Hal itu disampaikan Wakil Gubernur DKI Jakarta, Rano Karno, usai memimpin salat Idul Adha di halaman Balai Kota DKI Jakarta, Rabu (27/5).
“Jumlah total kurban di Jakarta hampir 68 ribu ekor,” ujar Rano.
Rano mengakui dengan jumlah sebesar itu, tidak semua hewan bisa dipastikan lolos pemeriksaan.
“Nggak mungkin 68 ribu hewan yang akan dikurbankan di Jakarta dalam kondisi sehat semua,” katanya.
Menghadapi besarnya jumlah hewan kurban tersebut, Pemprov DKI Jakarta menurunkan tim penyembelih sekaligus tim pemeriksa hewan ke sejumlah titik. Rano meminta para petugas memastikan hewan kurban dalam kondisi sehat sebelum disembelih.
“Makanya, ketika saya melepas tim penyembelih, saya sudah tegaskan apabila ditemukan hewan yang mungkin tidak lolos, maka tidak boleh ada toleransi, untuk tidak (boleh) dikurbankan. Artinya, (hewan kurban yang tidak sehat) itu harus dikesampingkan,” kata Rano.
Ia menjelaskan, para petugas telah melalui pelatihan khusus dan disumpah untuk menjadi penyembelih halal. Rano pun berpesan agar petugas pemeriksa kesehatan hewan dan daging kurban menjalankan tugas dengan teliti dan bertanggung jawab.
“Mereka ini dilatih dan juga disumpah untuk menjadi penyembelih halal dan juga pemeriksa hewan,” ujar Rano.
Rano juga menekankan, proses penyembelihan hewan kurban membutuhkan keahlian khusus, mengingat bobot hewan yang bisa mencapai satu ton.
“Yang tukang potong itu bukan sembarangan tukang potong karena yang dipotong bukan ayam.

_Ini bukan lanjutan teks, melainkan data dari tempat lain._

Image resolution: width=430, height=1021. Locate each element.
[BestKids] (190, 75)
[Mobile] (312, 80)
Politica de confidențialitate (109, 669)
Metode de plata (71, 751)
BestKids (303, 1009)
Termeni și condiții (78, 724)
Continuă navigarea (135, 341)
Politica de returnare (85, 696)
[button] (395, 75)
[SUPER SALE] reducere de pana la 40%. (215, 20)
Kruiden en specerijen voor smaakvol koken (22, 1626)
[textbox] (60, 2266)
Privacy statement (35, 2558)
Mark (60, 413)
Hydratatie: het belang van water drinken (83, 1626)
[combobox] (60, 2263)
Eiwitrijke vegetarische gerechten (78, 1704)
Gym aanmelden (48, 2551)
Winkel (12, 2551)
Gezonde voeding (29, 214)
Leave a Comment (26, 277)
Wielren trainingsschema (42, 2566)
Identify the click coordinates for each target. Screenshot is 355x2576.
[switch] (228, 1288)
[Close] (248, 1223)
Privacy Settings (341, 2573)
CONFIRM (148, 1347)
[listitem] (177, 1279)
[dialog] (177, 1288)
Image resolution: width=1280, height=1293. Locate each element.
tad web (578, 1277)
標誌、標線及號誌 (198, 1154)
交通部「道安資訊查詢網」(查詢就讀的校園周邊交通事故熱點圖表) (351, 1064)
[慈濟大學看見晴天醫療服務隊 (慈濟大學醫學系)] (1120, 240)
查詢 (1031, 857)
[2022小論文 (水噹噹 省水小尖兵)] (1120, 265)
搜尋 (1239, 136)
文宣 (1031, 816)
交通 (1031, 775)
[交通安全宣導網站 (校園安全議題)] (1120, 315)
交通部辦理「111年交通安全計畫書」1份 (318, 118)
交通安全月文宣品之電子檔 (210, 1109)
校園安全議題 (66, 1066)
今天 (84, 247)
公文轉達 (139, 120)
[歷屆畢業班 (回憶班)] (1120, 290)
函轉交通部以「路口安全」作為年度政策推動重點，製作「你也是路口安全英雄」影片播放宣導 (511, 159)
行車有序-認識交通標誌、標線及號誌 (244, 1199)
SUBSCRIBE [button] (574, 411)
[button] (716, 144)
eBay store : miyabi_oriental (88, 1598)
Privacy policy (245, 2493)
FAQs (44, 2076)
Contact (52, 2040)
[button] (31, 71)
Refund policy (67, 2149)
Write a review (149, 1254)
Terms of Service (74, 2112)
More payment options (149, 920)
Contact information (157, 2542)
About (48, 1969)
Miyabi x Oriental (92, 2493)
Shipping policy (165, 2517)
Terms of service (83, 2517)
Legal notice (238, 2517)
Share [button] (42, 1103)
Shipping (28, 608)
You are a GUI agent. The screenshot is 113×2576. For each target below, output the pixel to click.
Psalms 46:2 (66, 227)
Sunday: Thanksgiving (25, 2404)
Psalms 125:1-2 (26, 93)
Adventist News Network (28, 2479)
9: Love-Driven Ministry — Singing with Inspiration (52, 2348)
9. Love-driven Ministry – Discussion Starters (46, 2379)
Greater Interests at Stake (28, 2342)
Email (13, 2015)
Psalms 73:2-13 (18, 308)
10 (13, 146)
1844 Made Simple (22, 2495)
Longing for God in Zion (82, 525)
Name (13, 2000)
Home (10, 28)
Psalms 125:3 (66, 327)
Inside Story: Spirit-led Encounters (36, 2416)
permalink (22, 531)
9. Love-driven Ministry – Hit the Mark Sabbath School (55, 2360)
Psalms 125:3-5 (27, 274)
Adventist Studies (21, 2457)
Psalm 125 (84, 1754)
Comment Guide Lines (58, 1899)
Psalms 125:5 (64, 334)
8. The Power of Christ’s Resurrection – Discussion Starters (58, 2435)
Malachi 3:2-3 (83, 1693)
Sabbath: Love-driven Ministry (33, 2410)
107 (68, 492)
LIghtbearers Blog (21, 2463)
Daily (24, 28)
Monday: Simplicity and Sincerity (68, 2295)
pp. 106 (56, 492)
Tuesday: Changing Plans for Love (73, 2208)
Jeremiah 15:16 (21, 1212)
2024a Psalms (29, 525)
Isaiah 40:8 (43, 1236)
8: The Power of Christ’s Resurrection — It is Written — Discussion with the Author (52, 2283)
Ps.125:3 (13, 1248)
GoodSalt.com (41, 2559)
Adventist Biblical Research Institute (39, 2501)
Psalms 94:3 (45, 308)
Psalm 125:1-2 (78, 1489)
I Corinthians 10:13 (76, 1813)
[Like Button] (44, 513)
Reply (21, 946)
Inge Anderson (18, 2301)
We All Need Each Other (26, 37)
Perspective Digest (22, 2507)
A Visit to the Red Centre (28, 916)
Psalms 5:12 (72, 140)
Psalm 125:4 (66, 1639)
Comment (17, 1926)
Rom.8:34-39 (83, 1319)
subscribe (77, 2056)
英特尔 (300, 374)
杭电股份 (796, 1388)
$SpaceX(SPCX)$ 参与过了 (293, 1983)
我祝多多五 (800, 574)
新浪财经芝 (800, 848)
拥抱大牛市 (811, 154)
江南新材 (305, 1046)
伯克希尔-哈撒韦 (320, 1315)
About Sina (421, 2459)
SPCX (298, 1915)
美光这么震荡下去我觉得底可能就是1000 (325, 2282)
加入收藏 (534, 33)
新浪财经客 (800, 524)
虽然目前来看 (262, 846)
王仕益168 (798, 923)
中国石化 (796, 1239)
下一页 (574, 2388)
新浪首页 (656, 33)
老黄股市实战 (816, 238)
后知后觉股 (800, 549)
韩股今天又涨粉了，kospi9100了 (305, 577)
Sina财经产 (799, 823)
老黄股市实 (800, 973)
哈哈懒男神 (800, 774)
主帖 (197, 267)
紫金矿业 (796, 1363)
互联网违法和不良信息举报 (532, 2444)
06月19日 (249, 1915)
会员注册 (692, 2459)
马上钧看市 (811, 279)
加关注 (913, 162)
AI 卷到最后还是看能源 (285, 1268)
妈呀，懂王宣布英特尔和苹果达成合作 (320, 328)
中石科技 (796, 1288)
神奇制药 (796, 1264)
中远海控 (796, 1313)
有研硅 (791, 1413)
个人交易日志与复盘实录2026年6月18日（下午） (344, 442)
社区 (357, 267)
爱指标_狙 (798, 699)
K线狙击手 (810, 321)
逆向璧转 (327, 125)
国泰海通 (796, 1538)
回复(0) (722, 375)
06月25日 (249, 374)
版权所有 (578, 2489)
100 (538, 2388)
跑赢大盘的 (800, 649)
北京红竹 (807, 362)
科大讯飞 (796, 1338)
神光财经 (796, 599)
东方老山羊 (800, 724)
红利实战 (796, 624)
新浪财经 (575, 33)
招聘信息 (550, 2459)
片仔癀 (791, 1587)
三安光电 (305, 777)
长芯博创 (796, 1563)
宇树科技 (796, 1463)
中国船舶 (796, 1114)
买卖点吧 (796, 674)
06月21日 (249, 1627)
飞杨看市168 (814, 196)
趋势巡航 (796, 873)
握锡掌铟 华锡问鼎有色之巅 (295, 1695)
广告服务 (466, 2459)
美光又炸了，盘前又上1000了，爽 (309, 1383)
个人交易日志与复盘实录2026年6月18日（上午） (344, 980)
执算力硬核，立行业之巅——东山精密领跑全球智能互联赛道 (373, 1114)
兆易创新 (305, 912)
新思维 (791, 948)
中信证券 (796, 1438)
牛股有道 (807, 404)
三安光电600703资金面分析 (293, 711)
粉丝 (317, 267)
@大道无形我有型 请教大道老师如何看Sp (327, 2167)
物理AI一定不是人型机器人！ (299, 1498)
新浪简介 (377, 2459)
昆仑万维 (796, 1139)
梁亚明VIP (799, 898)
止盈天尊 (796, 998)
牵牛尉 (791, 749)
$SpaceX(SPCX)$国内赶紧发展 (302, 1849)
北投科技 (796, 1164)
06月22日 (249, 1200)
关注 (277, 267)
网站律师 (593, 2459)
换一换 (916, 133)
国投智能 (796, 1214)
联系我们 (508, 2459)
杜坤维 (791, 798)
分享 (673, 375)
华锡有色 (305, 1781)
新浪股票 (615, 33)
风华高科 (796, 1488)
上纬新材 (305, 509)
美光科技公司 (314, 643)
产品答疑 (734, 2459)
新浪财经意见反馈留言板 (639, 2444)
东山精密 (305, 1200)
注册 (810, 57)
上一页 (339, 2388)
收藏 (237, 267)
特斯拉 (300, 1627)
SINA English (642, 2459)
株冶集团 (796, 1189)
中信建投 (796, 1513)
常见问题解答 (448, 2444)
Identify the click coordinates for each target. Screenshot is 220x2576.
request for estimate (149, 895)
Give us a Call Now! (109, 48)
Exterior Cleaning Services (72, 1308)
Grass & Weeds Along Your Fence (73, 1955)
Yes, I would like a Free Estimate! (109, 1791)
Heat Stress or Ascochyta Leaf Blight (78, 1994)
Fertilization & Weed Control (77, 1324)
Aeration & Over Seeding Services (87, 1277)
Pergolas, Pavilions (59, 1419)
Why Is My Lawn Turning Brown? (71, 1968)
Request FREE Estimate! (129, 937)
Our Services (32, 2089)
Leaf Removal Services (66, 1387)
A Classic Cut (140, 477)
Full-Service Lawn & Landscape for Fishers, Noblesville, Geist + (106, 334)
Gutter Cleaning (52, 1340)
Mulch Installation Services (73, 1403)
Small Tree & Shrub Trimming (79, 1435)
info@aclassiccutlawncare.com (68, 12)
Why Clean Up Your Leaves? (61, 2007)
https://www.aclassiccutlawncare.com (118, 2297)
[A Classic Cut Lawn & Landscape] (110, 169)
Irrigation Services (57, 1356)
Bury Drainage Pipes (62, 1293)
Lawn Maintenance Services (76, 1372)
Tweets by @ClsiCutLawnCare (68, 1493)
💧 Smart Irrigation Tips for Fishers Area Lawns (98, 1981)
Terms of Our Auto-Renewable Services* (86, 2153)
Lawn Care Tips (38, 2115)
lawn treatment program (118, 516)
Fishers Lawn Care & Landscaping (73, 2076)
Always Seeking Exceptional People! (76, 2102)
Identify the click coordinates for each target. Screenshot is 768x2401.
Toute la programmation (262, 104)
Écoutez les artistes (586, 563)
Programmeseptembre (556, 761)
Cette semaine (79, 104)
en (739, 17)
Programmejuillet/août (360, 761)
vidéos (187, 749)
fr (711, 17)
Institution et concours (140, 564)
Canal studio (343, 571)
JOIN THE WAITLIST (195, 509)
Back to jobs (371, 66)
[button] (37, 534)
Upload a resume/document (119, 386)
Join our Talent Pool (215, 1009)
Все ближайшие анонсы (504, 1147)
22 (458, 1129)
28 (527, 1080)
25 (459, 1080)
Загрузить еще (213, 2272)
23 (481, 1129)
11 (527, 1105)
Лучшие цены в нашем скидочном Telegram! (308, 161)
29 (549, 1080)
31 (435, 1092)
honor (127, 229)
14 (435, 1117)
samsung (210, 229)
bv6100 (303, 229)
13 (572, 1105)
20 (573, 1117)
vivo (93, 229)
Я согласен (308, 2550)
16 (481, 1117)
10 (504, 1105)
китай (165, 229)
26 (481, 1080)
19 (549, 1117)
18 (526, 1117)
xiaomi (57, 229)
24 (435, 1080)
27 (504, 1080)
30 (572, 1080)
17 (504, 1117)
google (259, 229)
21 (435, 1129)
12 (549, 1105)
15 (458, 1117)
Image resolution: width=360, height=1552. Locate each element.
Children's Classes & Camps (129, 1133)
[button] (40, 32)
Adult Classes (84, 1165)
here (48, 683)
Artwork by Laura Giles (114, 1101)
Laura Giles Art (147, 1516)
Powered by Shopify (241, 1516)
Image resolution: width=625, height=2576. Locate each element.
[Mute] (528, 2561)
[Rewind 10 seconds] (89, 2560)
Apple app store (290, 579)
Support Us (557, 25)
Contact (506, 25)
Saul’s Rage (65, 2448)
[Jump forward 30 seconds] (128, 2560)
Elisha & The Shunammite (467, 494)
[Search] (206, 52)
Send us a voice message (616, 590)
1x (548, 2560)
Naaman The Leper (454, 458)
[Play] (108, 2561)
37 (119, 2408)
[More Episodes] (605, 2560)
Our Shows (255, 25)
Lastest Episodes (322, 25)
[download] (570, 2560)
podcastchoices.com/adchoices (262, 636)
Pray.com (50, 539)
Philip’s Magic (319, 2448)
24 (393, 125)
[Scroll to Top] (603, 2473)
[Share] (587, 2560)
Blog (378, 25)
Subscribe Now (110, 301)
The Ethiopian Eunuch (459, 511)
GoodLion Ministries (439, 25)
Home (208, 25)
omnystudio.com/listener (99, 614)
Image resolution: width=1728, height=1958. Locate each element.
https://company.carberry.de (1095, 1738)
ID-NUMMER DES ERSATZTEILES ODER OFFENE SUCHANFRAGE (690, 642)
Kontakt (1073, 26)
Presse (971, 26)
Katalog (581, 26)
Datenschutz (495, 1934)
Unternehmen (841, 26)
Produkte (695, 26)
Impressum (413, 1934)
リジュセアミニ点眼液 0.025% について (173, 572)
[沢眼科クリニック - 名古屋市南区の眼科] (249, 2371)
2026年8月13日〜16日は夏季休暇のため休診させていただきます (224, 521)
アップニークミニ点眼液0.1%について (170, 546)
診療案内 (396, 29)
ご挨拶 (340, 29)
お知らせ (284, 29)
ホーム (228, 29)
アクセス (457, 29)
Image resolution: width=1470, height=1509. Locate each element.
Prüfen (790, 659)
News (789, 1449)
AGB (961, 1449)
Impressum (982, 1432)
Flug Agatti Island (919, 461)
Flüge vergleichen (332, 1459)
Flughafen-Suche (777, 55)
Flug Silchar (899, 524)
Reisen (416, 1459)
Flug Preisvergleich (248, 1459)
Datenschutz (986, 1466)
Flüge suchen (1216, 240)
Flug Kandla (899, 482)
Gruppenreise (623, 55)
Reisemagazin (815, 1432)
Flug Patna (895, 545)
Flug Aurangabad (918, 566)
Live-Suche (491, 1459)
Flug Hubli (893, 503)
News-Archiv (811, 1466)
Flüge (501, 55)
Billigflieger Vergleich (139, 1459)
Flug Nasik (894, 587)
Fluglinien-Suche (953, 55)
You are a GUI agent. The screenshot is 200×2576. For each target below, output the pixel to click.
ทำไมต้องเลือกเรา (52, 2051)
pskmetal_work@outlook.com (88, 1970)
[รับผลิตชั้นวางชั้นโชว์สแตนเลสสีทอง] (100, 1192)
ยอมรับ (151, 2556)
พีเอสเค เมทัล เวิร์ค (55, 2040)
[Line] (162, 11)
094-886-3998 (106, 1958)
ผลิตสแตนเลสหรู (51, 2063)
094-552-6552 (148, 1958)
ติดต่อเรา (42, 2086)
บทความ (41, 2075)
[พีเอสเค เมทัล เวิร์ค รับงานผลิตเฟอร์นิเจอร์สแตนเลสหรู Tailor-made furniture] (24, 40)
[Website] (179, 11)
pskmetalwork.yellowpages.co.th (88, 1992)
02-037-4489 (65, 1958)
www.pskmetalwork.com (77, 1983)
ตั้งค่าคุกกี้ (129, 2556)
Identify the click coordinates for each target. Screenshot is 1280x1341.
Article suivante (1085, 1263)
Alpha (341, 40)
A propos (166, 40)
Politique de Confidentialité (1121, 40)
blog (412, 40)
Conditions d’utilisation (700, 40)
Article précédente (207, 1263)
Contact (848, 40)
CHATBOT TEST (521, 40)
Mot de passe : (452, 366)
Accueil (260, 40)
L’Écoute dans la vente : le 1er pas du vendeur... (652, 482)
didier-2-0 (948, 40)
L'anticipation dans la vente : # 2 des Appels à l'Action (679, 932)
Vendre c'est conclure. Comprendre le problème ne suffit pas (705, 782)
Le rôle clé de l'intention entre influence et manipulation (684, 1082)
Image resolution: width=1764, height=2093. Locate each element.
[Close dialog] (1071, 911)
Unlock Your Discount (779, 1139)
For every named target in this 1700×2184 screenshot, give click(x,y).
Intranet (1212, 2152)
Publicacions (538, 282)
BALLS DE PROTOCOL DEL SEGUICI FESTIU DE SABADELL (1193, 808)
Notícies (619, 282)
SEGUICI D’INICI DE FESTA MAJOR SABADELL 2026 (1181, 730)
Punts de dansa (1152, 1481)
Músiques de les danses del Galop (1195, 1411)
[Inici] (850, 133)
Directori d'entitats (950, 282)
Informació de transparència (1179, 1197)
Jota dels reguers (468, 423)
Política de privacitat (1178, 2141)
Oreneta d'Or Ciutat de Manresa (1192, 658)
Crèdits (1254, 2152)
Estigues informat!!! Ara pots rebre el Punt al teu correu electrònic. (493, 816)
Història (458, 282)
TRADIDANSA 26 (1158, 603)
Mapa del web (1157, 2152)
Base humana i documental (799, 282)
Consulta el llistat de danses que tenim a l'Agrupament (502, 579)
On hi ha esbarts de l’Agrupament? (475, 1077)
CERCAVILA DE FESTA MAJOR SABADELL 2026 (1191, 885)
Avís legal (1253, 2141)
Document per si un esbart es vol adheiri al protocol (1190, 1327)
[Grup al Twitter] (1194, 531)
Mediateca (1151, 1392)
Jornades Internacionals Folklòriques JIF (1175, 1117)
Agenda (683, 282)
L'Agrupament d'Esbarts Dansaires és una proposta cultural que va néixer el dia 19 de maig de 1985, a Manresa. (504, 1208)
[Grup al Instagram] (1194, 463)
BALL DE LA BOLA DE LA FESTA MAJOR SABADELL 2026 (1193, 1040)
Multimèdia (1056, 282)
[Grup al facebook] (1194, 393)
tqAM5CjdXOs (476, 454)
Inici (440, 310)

Ini yang dipotong kadang-kadang bisa satu ton, jadi memang mempunyai trik khusus,” kata Rano.
Meski tidak semua titik penyembelihan bisa terpantau langsung, Rano meyakini kegiatan kurban tahun ini akan berjalan lancar mengingat Idul Adha merupakan kegiatan rutin yang sudah sangat dipahami masyarakat.
“Idul Adha ini kan kegiatan rutin tiap tahun yang memang umat Islam rayakan, tapi secara tradisi mereka sudah paham bagaimana caranya. Jadi saya yakin akan berjalan lancar,” ujar Rano.